Now, hundreds of thousands of people read Under30CEO, and they aren’t all under 30, that’s for sure. If we tried to just be general small business advice, we would lose that flair, and that appeal our hardcore audience loves and whom the rest of the market wants to be like.
Rahul Varshneya: How important is building a personal brand as a leverage for one’s company?
Matt Wilson: Everyone should build their personal brand. Your goal doesn’t need to be to be famous and do interviews on RahulVarshneya.com, just figure out how to be known for being awesome at one single thing. Everyone has a brand, whether you intended to have one or not — good or bad, the people who know you have an image of you in their head.
Your goal should be to be in control of this. Think to yourself — what can I be best in the world at and develop that skill, and be known for that.

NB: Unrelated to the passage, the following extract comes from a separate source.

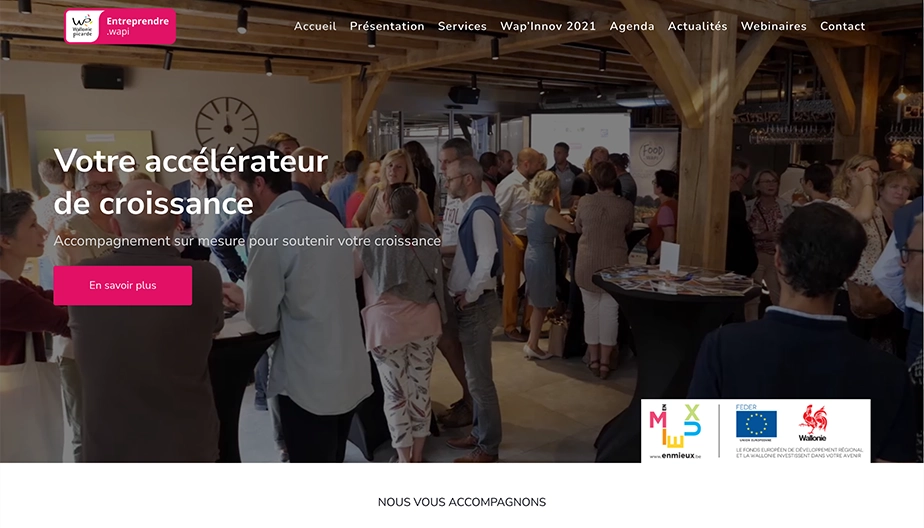Click the NOUS VOUS ACCOMPAGNONS heading
This screenshot has width=924, height=528.
[x=462, y=502]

Rahul Varshneya: When building a technology venture, how does one choose the right technology platform for their product? What if the founder or co-founders are from non-technology background?

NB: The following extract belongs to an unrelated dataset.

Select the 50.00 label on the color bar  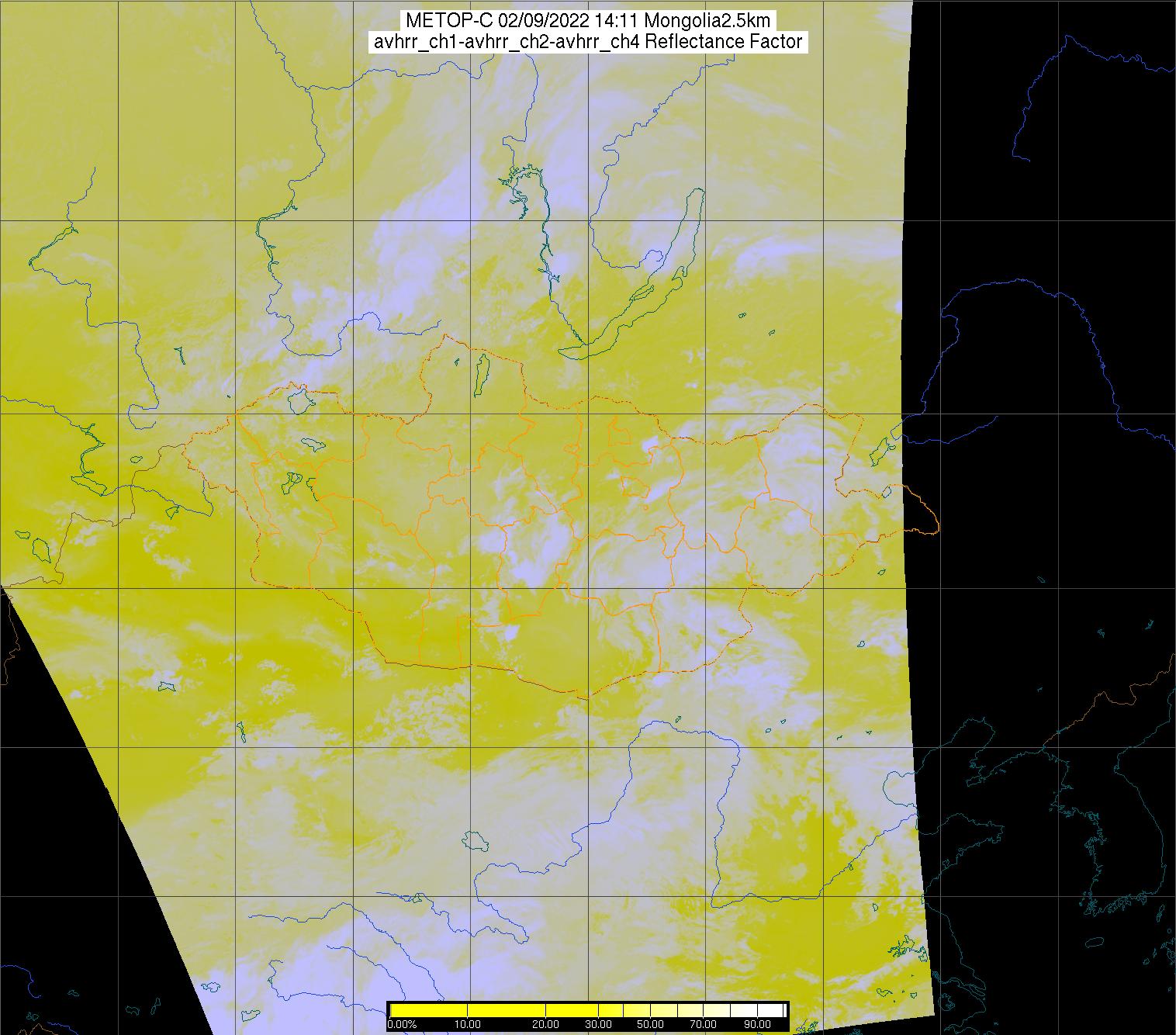click(650, 1025)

Matt Wilson: Ask an expert. Ask many experts… this is one of the most difficult things to figure out when you are launching a startup. BUT, don’t forget, as a wise person once said, only take advice from people who are willing to pay your bills. Choosing the wrong platform can be a very expensive mistake, so talk to people who have done it before, buy them coffee, better yet, buy them beers, and learn from their mistakes… and take it all with a grain of salt.
Rahul Varshneya: What are your greatest learnings as an entrepreneur; things that you would give as advice to an aspiring entrepreneur?
Matt Wilson: Young entrepreneurs? Take the leap and figure it out. You don’t even have to go full-time into entrepreneurship, but once you do, if your back is up against the wall, you’ll figure it out way faster. There is a reason I didn’t take some cushy job at a financial services job when my business and family was in trouble.
I put my back up against the wall, and said, “okay, now I need to figure this sh*t out because I’m way too smart to be digging ditches for a living.” If you chose not to risk everything, that’s cool too; moonlight your business at night, work your ass off, like a million hours a week, until you can quit your 9 to 5. Then, work another million hours a week, until you make it big.
Rahul Varshneya: Finally, who or what is your greatest inspiration?
Matt Wilson: I get a lot of inspiration from sports. I bring an athlete mentality into everything I do, and I do it competitively with a huge amount of passion. My three idols growing up as a kid are the three most passionate people in all of sports: Magic Johnson, Brett Favre, and Coach Tom Izzo.
These guys leave it all on the field, wear their emotions on their sleeve, and give 110% to their craft. When I’m dead and gone, I want people to say that I gave it all to something I love.